Le travail de Tejada consista à systématiser des concepts relevant de l'ontologie, l'anthropologie, de la logique et de l'axiologie. Sa contribution originale consista à les fusionner en un système complet, tout en introduisant un ensemble de concepts propres. Il n'est pas considéré comme un suiveur mais comme un érudit qui développa la philosophie juridique thomiste, crédité d'avoir tenté une synthèse avec l'école existentialiste, ; certains le considèrent comme représentant de l'existentialisme catholique légal, bien que ce point ne soit pas unanimement accepté. Il a été aussi décrit comme l'esprit moteur de l'émergence de l'Asociación Internacional de Iusnaturalistas Hispánicos "Felipe II". Enfin et surtout, Tejada est reconnu comme inspirateur d'un certain nombre d'érudits, en Espagne et dans le reste du domaine hispanique, bien que toutes ses propositions ne fussent pas acceptées par ses partisans.
Pour Tejada, la loi était le résultat d'un rôle décisif assumé par Dieu, qui rendait néanmoins possible d'y trouver des raisons acceptables selon des critères humains à valeur objective,, la loi naturelle étant issue de la conjonction de la puissance divine et de la liberté humaine,,. Son but était double : le salut et la vocation, correspondant à la justice dans les relations avec Dieu et à la sécurité dans les relations avec les autres. Bien que des chercheurs signalent une certaine confusion quant aux termes utilisés,, la plupart s'accordent à dire que pour Tejada, la loi était « la norme politique avec un contenu juste », ou plus trivialement la confluence de la politique et de l'éthique,, soit un système normatif souverain, lié à la religion tout en en étant clairement séparé. Certains spécialistes concluent que Tejada était proche du normativisme,, d'autres trouvent néanmoins cette idée trop restrictive et prétendent que pour lui, la loi était bien plus qu'une norme. Un aspect distinctif de son discours jurisprudentiel est son application à des domaines culturels très variés, bien qu'il tentât de développer et magnifier une loi naturelle hispanique spécifique,.
Tejada continua d'écrire sur la théorie du droit tout au long de sa carrière universitaire ; sa première contribution dans ce champ fut publiée en 1942, d'autres l'étant à titre posthume. À l'exception de deux volumes de Historia de la filosofía del derecho y del Estado (1946), jusqu'à la toute fin de sa vie, l'œuvre de Tejada consista principalement en des articles dans des revues spécialisées, des exposés réalisés lors de conférences jurisprudentielles ou des précis universitaires.
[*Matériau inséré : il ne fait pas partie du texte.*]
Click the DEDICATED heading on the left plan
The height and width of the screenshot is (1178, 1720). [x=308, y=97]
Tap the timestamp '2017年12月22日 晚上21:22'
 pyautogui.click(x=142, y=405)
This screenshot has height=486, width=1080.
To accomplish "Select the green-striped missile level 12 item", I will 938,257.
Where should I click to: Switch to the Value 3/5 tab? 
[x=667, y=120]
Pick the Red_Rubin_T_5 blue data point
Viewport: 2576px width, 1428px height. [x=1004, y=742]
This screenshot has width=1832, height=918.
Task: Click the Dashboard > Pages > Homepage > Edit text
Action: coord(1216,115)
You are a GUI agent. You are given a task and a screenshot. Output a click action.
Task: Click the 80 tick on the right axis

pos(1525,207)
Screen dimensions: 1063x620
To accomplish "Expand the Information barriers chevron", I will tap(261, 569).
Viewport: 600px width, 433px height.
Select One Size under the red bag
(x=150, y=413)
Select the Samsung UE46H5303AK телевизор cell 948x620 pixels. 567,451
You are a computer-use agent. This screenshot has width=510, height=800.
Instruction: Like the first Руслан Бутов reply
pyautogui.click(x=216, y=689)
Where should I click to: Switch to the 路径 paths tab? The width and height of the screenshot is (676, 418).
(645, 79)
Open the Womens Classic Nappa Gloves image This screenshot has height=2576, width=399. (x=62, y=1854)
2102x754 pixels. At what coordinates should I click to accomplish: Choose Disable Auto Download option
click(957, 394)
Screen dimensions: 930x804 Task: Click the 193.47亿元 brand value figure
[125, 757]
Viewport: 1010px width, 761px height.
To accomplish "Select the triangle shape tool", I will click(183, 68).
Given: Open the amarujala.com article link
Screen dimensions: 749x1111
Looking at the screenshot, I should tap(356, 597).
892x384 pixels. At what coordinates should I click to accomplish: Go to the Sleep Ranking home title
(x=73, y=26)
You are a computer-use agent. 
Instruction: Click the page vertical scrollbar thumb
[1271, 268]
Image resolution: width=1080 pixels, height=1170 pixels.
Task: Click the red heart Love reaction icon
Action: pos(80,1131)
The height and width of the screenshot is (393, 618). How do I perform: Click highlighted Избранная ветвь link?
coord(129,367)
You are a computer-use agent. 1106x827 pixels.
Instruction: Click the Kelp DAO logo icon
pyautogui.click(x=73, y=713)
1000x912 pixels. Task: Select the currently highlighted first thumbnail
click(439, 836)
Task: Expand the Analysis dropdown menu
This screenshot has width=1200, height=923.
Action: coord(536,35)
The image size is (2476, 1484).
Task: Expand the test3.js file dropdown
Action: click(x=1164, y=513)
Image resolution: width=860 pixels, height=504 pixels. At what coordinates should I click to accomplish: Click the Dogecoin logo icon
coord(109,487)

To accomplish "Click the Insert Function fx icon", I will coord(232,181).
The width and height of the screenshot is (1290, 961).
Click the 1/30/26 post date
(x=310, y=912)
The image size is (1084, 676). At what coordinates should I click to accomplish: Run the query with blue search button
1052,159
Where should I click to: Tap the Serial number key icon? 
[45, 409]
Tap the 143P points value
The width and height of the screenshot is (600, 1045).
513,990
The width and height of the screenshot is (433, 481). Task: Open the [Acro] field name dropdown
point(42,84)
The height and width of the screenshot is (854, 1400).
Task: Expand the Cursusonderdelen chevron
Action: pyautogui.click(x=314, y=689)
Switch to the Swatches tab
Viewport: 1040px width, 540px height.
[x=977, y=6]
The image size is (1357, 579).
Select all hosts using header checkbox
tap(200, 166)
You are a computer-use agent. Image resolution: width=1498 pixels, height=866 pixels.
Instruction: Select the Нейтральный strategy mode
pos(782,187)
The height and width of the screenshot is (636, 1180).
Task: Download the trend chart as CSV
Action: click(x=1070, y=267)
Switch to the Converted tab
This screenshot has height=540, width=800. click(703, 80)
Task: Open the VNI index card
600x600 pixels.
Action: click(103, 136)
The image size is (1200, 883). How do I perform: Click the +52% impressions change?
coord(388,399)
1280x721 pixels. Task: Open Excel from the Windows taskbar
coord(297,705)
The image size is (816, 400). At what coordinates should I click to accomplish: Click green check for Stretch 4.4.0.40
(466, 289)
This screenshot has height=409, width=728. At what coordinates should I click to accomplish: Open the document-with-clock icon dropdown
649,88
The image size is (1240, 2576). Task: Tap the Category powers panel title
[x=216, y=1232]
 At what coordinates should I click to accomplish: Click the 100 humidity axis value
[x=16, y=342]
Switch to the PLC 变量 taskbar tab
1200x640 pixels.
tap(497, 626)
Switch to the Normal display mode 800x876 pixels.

Le chef-d'œuvre de Tejada est le Tratado de filosofia del derecho, publié à Séville en deux volumes respectivement en 1974 et 1977, une étude approfondie et très érudite rassemblant toutes ses idées sur la théorie du droit. Il a écrit près de 300 ouvrages (livres, opuscules et monographies) et a participé à environ 400 autres (y compris des contributions mineures), dont plusieurs dizaines sont consacrées à la théorie du droit,,,.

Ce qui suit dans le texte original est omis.